▸ What to produce
Return, word for word, every line starting at the line with "Image resolution: width=1280" and ending at the final line of the entries; skip the pictures.

Collected data entries

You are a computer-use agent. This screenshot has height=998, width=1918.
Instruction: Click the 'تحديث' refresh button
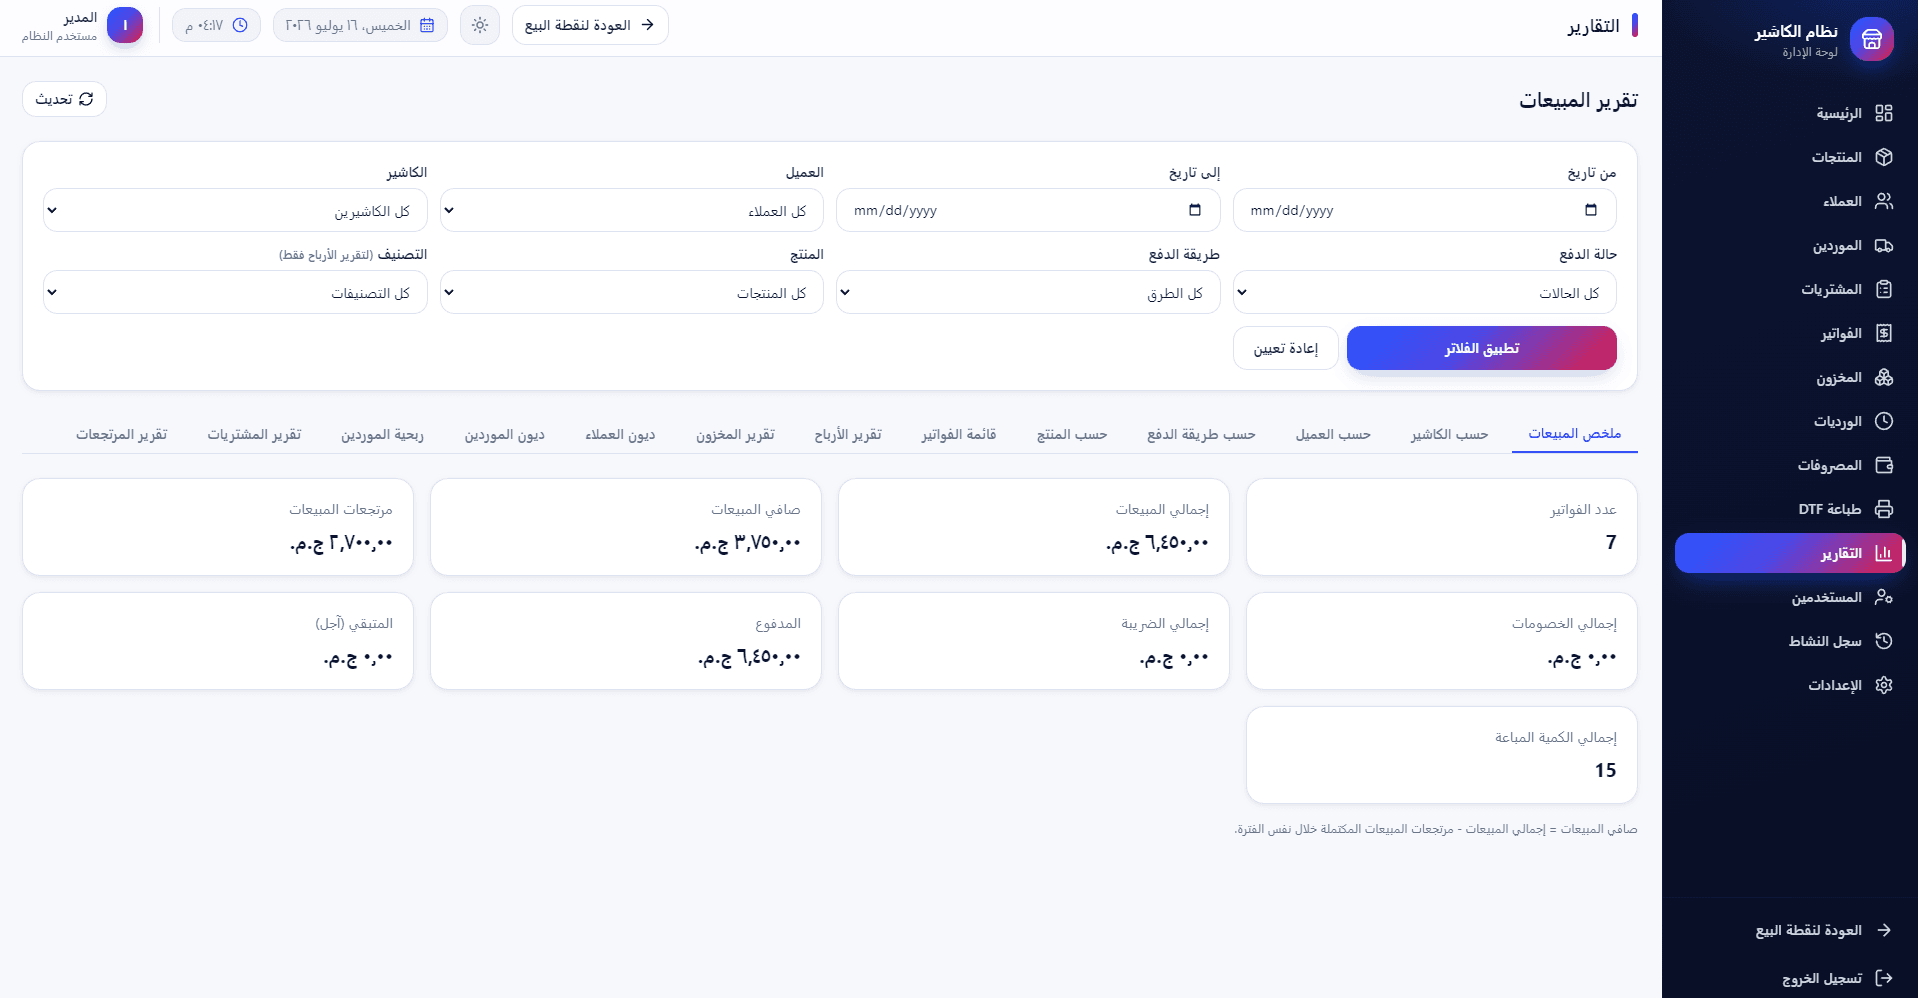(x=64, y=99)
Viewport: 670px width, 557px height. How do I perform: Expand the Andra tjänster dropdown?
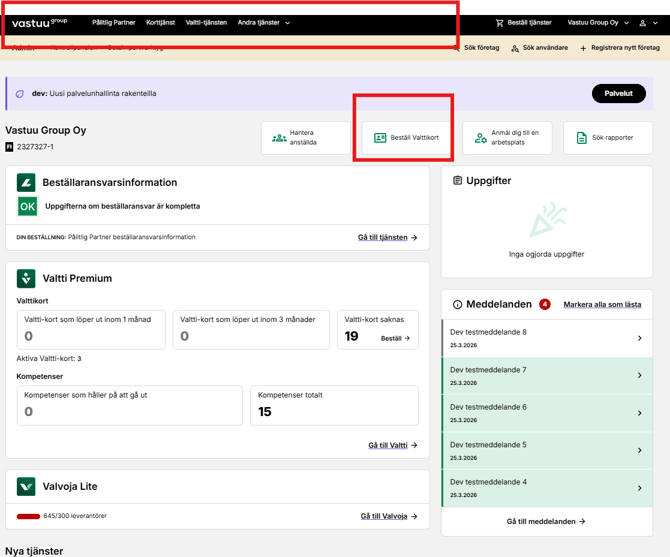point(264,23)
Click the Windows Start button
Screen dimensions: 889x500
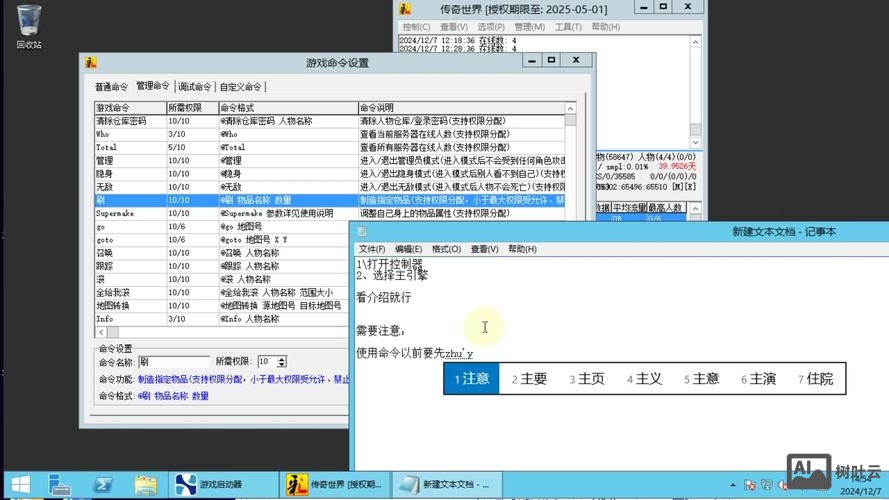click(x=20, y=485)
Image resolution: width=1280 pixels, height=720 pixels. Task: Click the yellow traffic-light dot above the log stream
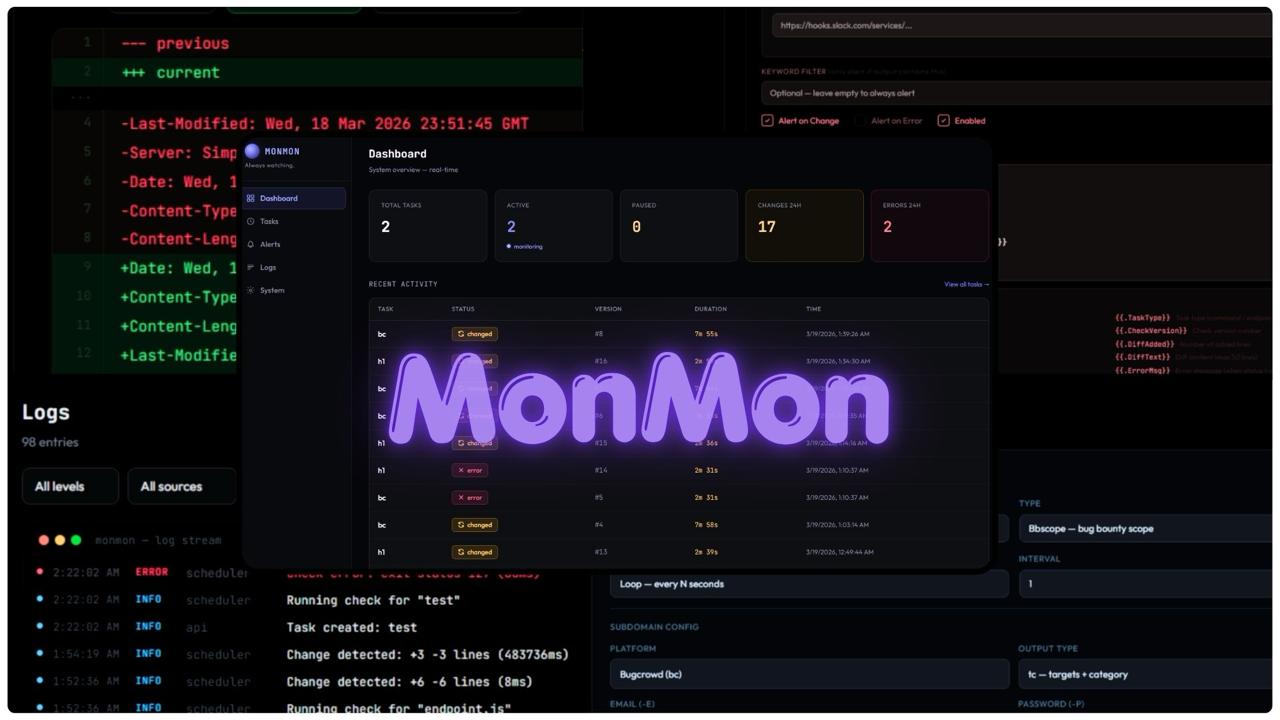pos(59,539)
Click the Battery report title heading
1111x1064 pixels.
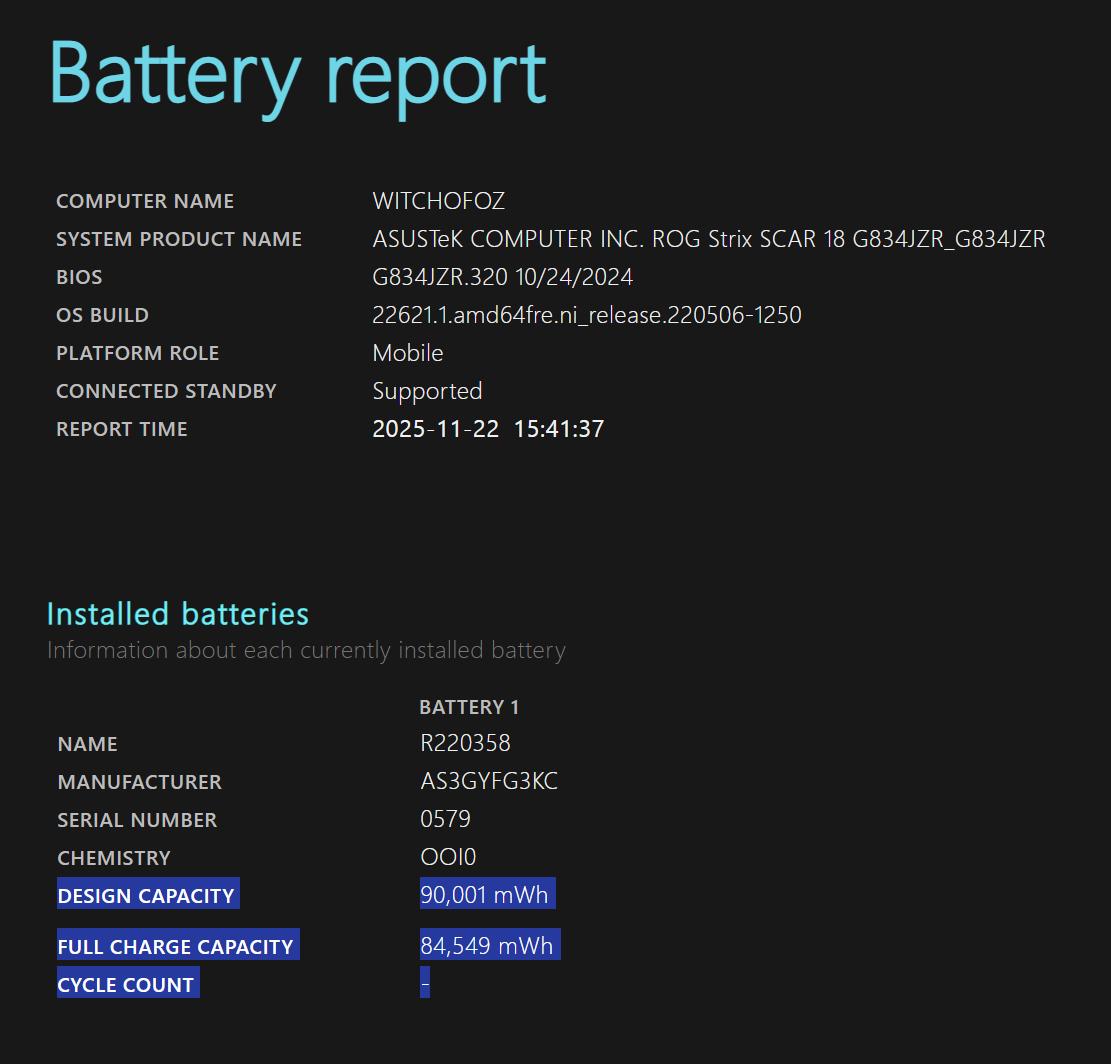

▸ Solution to this exercise
Image resolution: width=1280 pixels, height=720 pixels. Task: Click the yellow traffic-light dot above the log stream
pos(59,539)
Click the Battery report title heading
1111x1064 pixels.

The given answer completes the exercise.